Meloxicam and meloxicam-beta-cyclodextrin complex in model membranes: effects on the properties and enzymatic lipolysis of phospholipid monolayers in relation to anti-inflammatory activity.

Meloxicam, a nonsteroidal anti-inflammatory drug (NSAID), is known as a selective cyclooxygenase-2 inhibitor. Cyclooxygenase-2 is a membrane protein, functionally coupled to an interfacial enzyme, phospholipase A2. Consequently, it may be supposed that the interactions of NSAIDs with lipid membranes play a role in the anti-inflammatory process.
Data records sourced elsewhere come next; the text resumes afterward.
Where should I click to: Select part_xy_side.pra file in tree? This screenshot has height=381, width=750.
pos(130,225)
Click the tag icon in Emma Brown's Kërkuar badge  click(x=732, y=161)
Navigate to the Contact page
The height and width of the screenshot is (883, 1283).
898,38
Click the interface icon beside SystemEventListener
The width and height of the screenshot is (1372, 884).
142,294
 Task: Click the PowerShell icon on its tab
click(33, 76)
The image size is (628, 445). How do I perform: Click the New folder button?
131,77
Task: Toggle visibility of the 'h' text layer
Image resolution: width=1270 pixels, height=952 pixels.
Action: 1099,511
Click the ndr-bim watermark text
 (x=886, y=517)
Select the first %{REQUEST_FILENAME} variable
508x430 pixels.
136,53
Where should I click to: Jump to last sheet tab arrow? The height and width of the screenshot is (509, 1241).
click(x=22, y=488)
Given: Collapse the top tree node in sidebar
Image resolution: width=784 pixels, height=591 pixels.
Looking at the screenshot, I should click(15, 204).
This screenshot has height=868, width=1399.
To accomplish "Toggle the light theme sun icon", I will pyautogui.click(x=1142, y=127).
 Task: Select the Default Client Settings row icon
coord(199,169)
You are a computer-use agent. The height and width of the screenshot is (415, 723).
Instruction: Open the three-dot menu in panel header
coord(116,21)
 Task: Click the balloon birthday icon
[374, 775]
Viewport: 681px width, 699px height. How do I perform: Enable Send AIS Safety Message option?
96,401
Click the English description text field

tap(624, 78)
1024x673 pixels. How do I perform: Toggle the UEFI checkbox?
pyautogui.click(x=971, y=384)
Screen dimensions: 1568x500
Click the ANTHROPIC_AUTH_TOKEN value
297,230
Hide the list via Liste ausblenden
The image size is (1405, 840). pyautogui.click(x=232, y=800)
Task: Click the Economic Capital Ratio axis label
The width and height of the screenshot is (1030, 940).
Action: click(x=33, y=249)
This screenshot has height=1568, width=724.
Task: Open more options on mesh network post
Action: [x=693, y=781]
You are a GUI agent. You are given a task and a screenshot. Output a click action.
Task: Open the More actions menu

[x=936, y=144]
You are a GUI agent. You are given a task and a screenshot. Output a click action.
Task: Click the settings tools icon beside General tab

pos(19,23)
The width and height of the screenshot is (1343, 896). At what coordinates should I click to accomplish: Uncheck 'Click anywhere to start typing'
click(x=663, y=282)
In order to investigate the mechanism of this process, Langmuir films formed with 1,2-dipalmitoyl-sn-glycero-3-phosphocholine, 1,2-dilauroyl-sn-glycero-3-phosphocholine, 1,2-dipalmitoyl-sn-glycero-3-phosphoethanolamine, or 1,2-myristoyl-sn-glycero-3-phosphoethanolamine were exposed to meloxicam and its beta-cyclodextrin inclusion complex. The monolayers were studied by measuring surface pressure, electric surface potential, Brewster angle micrographs, polarization-modulation infrared reflection-absorption spectra, and phospholipase A2 activity; the inclusion complex was studied using molecular modeling. The results obtained show that the monolayers formed in the presence of meloxicam and its complex are expanded and more liquid-like compared to pure lipids. Both compounds modify hydration of the lipid polar heads, orientation of the molecules, morphology of the domains, and the rate of lipolysis catalyzed by phospholipase A2. The latter effect may be involved in the anti-inflammatory activity of meloxicam. Importantly, the effects observed with the meloxicam-beta-cyclodextrin complex are more pronounced compared to those of the free meloxicam. This observation may be relevant for developing new meloxicam preparations with increased bioavailability.